**ASSIGNMENT**
Only the lines from the one containing "Task: Click the VORBAU label" through the end of the material are to be echoed, each exactly as it appears.

**DATA FOR THIS TASK**
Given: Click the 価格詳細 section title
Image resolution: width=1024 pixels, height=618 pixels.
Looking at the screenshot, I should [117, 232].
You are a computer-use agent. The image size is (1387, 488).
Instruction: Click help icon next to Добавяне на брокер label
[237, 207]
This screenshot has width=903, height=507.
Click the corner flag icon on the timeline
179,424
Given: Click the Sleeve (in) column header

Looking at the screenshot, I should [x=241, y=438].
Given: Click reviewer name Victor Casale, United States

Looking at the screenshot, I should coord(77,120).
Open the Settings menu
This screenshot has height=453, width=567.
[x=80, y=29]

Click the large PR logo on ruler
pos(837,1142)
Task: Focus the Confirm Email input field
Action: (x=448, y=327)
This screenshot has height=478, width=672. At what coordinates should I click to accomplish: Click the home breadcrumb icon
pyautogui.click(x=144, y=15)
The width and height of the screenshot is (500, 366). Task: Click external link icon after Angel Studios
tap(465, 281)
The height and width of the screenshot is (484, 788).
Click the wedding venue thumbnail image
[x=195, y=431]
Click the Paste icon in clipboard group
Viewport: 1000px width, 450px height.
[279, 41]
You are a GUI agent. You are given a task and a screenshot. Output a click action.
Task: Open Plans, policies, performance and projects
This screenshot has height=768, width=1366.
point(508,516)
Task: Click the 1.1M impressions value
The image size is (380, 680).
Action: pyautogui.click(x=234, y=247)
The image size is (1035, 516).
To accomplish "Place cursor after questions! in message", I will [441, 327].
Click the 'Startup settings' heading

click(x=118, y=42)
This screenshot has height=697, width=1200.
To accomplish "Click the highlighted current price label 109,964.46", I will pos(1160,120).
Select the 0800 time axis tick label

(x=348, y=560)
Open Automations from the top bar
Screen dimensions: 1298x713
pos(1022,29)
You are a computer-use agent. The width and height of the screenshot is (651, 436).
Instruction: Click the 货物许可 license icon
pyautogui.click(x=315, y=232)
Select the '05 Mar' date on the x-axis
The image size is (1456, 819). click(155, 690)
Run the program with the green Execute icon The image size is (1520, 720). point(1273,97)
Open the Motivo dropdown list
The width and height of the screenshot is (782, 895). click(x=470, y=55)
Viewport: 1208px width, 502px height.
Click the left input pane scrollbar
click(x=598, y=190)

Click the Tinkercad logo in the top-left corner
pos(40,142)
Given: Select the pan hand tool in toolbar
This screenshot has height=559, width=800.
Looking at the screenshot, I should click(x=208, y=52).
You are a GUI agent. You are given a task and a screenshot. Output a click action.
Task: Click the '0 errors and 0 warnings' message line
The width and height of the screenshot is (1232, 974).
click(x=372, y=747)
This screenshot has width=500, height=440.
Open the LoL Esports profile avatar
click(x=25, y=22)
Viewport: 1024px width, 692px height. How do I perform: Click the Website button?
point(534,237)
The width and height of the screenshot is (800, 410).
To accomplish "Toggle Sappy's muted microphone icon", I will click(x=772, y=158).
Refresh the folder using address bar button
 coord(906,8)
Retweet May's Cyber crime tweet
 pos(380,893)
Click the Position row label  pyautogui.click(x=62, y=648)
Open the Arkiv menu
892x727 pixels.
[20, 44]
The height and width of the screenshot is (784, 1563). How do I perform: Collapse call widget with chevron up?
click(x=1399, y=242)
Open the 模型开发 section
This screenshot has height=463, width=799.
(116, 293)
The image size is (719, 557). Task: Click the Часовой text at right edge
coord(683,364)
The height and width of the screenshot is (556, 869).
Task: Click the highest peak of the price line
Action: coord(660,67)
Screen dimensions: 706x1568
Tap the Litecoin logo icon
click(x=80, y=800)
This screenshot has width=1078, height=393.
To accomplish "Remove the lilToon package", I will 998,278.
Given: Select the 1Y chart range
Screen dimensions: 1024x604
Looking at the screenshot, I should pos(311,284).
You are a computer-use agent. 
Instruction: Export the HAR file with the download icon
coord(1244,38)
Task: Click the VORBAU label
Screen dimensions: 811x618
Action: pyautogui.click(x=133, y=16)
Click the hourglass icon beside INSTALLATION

**ANSWER**
Task: Click the VORBAU label
Screen dimensions: 811x618
Action: pyautogui.click(x=133, y=16)
Click the hourglass icon beside INSTALLATION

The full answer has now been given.